Tasks to carry out.
1) Answer these from the cockatiel forum post:
(a) Whom did the cockatiel belong to before the poster?
(b) What did the bird do when its seeds were taken away and only pellets were left?
(c) What does the bird always let the poster do?
2) Write the next part of the cockatiel forum post, picking up right after its final sentence.

Text shown.
++++++++++
# Bonding with my cockatiel



## xosedohr (Oct 6, 2017)

earl:

Hi everyone! I have a wonderful cockatiel that is roughly 11 months old but I have had her for two. She belonged to my boss who could no longer keep her. I am having a lot of problems with her that I'd like to fix. First off, She's a seed junkie! I have attempted different types of foods and she doesn't like any of them. I have tried adding pellets slowly but she will just ignore them for the seeds, I have tried just straight up taking away seeds and leaving the pellets and while we will eat them, she will scream all day long and barely eat as much as she was before. Now I am just back to giving her seeds because I don't want her to scream or be unhappy but I know that a strict seed diet is not good for them and can cause a lot of problems. I also have tried different fruits and veggies and she doesn't seem to care for them.  I am just so stuck and I need advice on how to get her off just seeds. Also any suggestions for good foods would be helpful! 

The next issue I am having with her is I feel like she likes me but then doesn't. Some days she will step right up on my finger but most of the time she'll bite it. Anytime she does step up and I let her on my shoulder, if I try to get her off she'll bite me and eventually I just have to take the bite to get her down! Some days she will get onto my bed just to hangout with me and then she'll bite me the next day. This is my first bird, so I am not 100% experienced. I did spend a lot of time with her at my job so I wasn't a complete stranger when I got her, I kept all of her old toys up until two weeks ago just to get her settled in and I let her settle in for a good two weeks or so before I tried to touch or anything. Another thing, she'll always let me scratch her head! Lol.
++++++++++
Entries shown.
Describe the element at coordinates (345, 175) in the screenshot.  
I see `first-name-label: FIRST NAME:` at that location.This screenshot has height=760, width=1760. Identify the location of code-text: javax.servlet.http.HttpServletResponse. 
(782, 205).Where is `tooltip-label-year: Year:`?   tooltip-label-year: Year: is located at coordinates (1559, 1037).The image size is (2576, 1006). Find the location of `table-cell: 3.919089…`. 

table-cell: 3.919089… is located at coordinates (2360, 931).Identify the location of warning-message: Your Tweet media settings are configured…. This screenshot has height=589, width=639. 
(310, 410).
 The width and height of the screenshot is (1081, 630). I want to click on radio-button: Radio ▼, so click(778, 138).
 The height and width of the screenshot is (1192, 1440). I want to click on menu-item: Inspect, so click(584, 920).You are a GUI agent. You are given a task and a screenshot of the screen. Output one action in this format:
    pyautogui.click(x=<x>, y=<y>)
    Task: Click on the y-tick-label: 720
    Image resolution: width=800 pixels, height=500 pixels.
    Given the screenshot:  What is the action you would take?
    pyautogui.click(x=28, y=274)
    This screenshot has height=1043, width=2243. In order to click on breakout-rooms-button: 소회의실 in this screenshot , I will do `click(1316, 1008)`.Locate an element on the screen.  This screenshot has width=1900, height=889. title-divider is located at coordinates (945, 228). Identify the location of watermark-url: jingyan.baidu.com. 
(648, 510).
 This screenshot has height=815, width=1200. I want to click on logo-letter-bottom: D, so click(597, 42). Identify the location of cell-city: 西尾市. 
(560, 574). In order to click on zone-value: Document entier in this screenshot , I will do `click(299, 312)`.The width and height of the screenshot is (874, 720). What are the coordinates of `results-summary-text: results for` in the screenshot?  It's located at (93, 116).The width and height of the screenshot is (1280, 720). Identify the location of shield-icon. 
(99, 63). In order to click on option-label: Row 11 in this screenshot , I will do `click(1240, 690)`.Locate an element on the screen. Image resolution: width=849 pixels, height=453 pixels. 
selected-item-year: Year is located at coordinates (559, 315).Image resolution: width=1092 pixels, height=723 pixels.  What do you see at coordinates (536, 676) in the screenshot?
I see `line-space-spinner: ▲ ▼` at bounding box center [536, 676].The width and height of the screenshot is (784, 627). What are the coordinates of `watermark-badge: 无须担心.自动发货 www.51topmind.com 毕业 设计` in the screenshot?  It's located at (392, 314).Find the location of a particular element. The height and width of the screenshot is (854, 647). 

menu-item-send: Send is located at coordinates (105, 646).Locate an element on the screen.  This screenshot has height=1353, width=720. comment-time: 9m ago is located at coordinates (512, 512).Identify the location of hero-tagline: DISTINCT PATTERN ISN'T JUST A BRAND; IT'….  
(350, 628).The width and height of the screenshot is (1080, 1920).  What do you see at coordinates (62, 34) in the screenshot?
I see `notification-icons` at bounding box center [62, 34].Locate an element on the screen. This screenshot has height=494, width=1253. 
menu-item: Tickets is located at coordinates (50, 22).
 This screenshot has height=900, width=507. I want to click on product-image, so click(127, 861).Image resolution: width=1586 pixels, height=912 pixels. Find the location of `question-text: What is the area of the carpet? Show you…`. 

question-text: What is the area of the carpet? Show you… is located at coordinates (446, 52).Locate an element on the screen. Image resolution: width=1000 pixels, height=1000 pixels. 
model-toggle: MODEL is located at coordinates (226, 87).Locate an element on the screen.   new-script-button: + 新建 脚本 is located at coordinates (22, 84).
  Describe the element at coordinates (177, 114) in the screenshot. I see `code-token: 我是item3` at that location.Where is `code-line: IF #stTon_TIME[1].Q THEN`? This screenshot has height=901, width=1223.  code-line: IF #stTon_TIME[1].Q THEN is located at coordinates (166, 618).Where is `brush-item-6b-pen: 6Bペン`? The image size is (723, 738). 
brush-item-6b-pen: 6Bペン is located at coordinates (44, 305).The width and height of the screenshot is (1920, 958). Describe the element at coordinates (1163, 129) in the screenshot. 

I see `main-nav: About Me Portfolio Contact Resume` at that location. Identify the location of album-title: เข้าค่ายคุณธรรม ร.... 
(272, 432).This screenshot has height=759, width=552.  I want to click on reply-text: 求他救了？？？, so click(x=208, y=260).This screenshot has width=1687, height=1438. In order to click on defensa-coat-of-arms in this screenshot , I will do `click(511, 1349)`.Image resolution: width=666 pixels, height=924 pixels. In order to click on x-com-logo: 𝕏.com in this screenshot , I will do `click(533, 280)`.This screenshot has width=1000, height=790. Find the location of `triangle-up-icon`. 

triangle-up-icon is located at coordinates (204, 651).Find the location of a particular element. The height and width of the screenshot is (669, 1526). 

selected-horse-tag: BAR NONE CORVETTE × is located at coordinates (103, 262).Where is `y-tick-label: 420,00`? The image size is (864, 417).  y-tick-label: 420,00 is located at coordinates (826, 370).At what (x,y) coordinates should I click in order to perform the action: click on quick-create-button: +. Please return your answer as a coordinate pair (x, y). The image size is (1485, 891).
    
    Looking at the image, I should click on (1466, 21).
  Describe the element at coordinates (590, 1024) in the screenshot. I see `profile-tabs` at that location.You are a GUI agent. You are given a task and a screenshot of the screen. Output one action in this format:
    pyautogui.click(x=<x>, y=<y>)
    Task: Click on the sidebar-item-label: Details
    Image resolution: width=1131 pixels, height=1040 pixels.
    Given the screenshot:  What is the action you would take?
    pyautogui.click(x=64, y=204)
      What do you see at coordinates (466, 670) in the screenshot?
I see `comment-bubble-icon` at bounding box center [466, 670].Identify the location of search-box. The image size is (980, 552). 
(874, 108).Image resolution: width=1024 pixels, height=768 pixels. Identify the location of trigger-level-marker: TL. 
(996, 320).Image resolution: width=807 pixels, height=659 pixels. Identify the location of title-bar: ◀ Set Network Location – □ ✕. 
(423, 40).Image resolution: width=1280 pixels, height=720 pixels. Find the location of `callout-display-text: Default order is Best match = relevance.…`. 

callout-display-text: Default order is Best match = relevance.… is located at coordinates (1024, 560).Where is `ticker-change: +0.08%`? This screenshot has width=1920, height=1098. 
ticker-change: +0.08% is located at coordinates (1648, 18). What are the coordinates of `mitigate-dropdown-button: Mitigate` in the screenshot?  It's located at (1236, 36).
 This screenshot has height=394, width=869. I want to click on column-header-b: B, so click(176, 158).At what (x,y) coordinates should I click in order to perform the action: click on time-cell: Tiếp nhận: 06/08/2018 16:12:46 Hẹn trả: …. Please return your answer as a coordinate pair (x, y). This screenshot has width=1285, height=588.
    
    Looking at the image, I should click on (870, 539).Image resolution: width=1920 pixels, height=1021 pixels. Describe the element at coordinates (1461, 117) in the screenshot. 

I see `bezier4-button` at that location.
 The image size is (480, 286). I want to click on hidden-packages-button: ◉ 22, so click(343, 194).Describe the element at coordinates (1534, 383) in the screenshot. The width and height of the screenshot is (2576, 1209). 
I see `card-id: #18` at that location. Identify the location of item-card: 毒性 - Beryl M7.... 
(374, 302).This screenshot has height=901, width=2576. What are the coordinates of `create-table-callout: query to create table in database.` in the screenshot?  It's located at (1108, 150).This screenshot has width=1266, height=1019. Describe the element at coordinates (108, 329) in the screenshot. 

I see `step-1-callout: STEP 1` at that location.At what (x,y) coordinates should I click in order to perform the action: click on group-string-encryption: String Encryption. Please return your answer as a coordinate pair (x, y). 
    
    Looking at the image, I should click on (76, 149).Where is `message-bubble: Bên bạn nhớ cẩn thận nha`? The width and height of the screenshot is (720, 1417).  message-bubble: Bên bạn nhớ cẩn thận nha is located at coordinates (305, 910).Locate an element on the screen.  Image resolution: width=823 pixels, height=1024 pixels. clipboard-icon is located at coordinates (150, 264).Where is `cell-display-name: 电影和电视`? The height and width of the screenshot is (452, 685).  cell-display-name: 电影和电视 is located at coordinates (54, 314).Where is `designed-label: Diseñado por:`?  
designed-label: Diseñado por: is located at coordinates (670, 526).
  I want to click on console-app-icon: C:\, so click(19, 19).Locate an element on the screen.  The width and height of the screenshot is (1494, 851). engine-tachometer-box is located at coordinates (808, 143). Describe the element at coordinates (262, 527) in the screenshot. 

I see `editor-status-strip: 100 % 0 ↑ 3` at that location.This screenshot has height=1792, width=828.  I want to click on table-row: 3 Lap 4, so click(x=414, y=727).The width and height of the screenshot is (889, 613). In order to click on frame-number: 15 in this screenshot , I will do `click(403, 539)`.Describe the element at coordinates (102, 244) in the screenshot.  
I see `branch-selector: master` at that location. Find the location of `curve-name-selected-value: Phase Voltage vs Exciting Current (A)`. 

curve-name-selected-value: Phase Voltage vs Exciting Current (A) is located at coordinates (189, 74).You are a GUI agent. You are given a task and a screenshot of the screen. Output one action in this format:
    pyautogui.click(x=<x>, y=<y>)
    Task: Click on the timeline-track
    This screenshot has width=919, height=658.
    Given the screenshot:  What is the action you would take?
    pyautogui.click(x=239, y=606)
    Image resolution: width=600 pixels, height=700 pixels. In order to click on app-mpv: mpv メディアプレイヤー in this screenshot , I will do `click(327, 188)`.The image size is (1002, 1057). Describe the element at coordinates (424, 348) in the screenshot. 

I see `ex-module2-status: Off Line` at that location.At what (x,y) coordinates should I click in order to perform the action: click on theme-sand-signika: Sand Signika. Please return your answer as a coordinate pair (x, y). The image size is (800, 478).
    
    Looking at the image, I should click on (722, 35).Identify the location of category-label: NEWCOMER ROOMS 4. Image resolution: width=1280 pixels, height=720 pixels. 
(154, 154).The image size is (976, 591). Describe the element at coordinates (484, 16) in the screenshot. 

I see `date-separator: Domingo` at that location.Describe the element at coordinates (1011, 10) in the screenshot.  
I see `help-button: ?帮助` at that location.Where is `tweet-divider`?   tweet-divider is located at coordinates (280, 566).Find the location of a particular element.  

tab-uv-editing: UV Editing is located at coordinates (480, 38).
++++++++++
Written responses.
1)
(a) The poster's boss, who could no longer keep her.
(b) She screamed all day long and barely ate as much as she had before.
(c) Scratch her head.

2)
Just to give you the run down, She is normally out for 8 hours a day, I try to take her outside for 30 mins or so, I have her wings clipped for safety reasons and bonding reasons, Her previous owner had a little mirror for her and she loves it because she'll sing to it, tap it, look at herself but could that be a reason for her aggression? I have also read sometimes it can be bad for them too because it can confuse them. Any help or tips is appreciated!! Thanks so much.


----------



## Lore (Dec 5, 2016)

Welcome! 

It will take some time for your bird to get used to your hands. Try to bribe her to step up by offering millet! She already lets you give her scritches, so that is a good sign 

For her diet, when I switched Puck from seeds to a mix with seeds and pellets, I checked for a couple of days how much he ate by weighing the bowl. Then I gradually over a few weeks added more and more pellets and less and less seeds to the bowl.

Good luck! I'm sure others will come along to give you their advice too


----------



## roxy culver (May 27, 2010)

First, welcome to the forum!!

Second, congrats on your new baby. Just a heads up, tiels need seeds, it's part of their diet in the wild. The easiest way to get them to eat both would be to try nutriberries. They look like seeds but are the nutritional equivalent to pellets and the easiest for seed junkies to adjust to. As for veggies, try hanging leafy greens in the cage like you would toys. She will try to play with them and accidentally eat some in process. Never, ever take a birds seeds away. They will starve that way because they won't recognize anything else as food.

As for the mirror, remove it. Birds can bond to the image, viewing it as their mate. Biting is the only way a tiel can tell you they don't want to do something. So when doing it on your shoulder, she is saying she doesn't want to get down. Try tempting her with millet (tiels love millet) to get her down from your shoulder instead of just forcing her.

When you take her outside, is she on a harness? Or in a cage? If no to both of those, please stop. Clipping does not stop a bird from flying, only from gaining height. And predators will try to get the bird no matter what. They're much safer in a small cage outside or on a harness. 

Good luck with your new baby!!


----------



## SergioAruba88 (Oct 13, 2017)

thx for the info


----------



## xosedohr (Oct 6, 2017)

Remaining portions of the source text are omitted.